而我更想知道的是他最親近的人——太太Sanni的心情
她因為Alex的快樂而快樂,儘管這會奠基在曾讓她痛苦的性命攸關風險上
但她認為這既然是Alex的本質,所以她願意壓抑住自己的不安,支持Alex追尋他的熱愛。
「全力支持,永遠不可能準備好。」
同樣的場景,也反覆出現在安樂死的討論裡。
真正走到「想申請安樂死」的個案,往往不是一時衝動。
他們可能已經思考多年,再動身前往瑞士等國家,光是正式程序就需要三個月以上,還不包含前期心理、醫療評估。

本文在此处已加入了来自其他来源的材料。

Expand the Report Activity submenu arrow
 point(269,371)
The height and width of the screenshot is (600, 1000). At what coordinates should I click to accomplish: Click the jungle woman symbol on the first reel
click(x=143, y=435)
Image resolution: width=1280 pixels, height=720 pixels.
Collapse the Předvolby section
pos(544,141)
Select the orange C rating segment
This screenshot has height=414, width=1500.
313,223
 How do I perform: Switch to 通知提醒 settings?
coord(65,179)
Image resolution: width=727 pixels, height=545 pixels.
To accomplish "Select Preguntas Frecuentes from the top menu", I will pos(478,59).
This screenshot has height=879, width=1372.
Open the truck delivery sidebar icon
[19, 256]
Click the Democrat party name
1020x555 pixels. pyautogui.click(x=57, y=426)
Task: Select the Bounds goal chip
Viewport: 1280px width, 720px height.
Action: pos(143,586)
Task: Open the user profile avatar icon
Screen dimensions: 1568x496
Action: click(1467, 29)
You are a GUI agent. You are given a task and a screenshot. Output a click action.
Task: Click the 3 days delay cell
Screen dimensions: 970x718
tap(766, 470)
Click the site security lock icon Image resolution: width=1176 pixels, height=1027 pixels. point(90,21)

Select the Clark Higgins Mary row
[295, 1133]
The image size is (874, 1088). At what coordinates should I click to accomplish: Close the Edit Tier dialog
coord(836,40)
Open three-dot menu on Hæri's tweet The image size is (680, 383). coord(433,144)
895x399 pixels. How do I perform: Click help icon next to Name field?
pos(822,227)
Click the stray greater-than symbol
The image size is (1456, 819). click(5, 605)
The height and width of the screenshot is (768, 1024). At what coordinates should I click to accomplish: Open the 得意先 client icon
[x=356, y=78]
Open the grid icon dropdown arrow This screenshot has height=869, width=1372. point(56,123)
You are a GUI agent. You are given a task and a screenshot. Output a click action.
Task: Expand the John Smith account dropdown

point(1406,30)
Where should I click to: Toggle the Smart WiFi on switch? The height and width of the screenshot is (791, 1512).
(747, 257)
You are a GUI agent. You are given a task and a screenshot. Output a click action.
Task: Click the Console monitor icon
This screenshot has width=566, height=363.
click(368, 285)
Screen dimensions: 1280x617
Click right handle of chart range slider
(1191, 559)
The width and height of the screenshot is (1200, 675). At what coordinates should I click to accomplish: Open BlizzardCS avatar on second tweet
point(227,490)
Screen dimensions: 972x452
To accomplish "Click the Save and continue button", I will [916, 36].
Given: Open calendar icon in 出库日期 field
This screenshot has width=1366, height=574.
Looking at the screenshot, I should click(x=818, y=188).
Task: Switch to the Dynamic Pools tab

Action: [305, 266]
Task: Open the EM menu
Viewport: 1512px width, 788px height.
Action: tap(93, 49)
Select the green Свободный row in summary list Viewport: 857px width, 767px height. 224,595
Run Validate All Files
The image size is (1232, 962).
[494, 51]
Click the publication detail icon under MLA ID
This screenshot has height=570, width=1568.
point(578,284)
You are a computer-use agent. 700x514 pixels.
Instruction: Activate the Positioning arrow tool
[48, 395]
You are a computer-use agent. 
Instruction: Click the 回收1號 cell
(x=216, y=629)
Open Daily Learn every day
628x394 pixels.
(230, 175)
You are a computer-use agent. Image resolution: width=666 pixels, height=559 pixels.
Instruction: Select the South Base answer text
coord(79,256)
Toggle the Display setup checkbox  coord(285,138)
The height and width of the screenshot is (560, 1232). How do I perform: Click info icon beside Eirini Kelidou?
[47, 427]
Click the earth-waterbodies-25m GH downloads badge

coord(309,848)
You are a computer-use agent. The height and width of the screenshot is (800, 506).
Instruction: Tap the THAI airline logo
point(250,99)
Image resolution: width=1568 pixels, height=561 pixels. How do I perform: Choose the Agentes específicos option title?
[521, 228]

但對身邊最愛的人而言,即使理性上理解、尊重,情感上依然是—
「全力支持, #永遠不可能準備好。」
二、為什麼他可以,我不行?
Alex 能申請徒手攀登101,但你我不能。
這幾天有許多民眾經過101大樓時,都手癢腳癢的想爬個幾秒,想當然爾是被警察驅逐離開了
再訕笑的同時,我們是否有思考所謂「特殊案例」為何能被接受?
Alex的故事很簡單,因為他是目前世界上唯一能徒手獨攀酋長岩的人。
社會對他的「允許」,建立在高度稀有性、長期紀錄、專業評估之上。
同樣的邏輯,也常被拿來放進安樂死的討論裡。
支持者會說:這只會是極少數、非常嚴格的個案,不會被濫用。
問題是,社會真的準備好辨識「誰是那個 Alex 嗎?」
三、就算萬全準備,爭議仍然存在
即使 Alex 是世界第一,
即使 101 團隊、交通部、台北市政府都做好風險控管,
網路上仍然出現大量聲音指責這是「玩命」、「教壞小孩」。
這些批評,不全然是惡意。
有些來自恐懼,有些來自價值衝突,有些來自對公共安全的焦慮。
安樂死的處境,其實非常類似。
即使個案認為自己已經準備好、評估好、承擔得起後果,
當多數社會成員仍無法安心、理解、甚至還沒被好好照顧過時,
這個議題就可能造成撕裂,而不是療癒。
四、走路還沒走穩,很難放心學飛
回到台灣的現實。
我們連最基本的安寧緩和醫療,都仍有巨大的缺口。
❤️🩹許多家庭,還不知道有居家安寧、預立醫療決定。
❤️🩹許多照顧者,還在孤立無援中燃燒自己。
❤️🩹艱困的醫療環境,無法支持末期個案得到罪基本的安寧照護。
❤️🩹對安寧有愛的醫護人員,更是蠟炬成灰淚始乾...
在這樣的背景下,直接跳到「要不要開放安樂死」,
就像在地基未穩的土地上討論要不要蓋頂樓景觀餐廳。
不是不能討論,而是討論必然充滿衝突。
五、真正值得問的,也許不是 #可不可以
Alex 的攀登,讓我們看到人類意志與能力的極限。
安樂死的討論,則逼迫社會直視生命的脆弱與尊嚴。
但在選邊站之前,也許更重要的是問:
✅我們有沒有把「活著很辛苦的人」照顧好?
✅我們有沒有給家屬足夠的支持,而不是只給選項?
✅我們是否願意先把安寧、陪伴、尊重做到位?
✅健保制度能否給予醫護人員更合理的支援?
當一個社會,能讓人「不急著想離開」,
也許那時,關於「怎麼離開」的討論,才會少一點對立,多一點理解。
這不是反對,也不是支持。
而是我在臨床努力過後,看見太多掙扎後的困惑與反思。
或許,真正困難的,從來不是技術或法律,
而是我們彼此,是否準備好承接那份重量。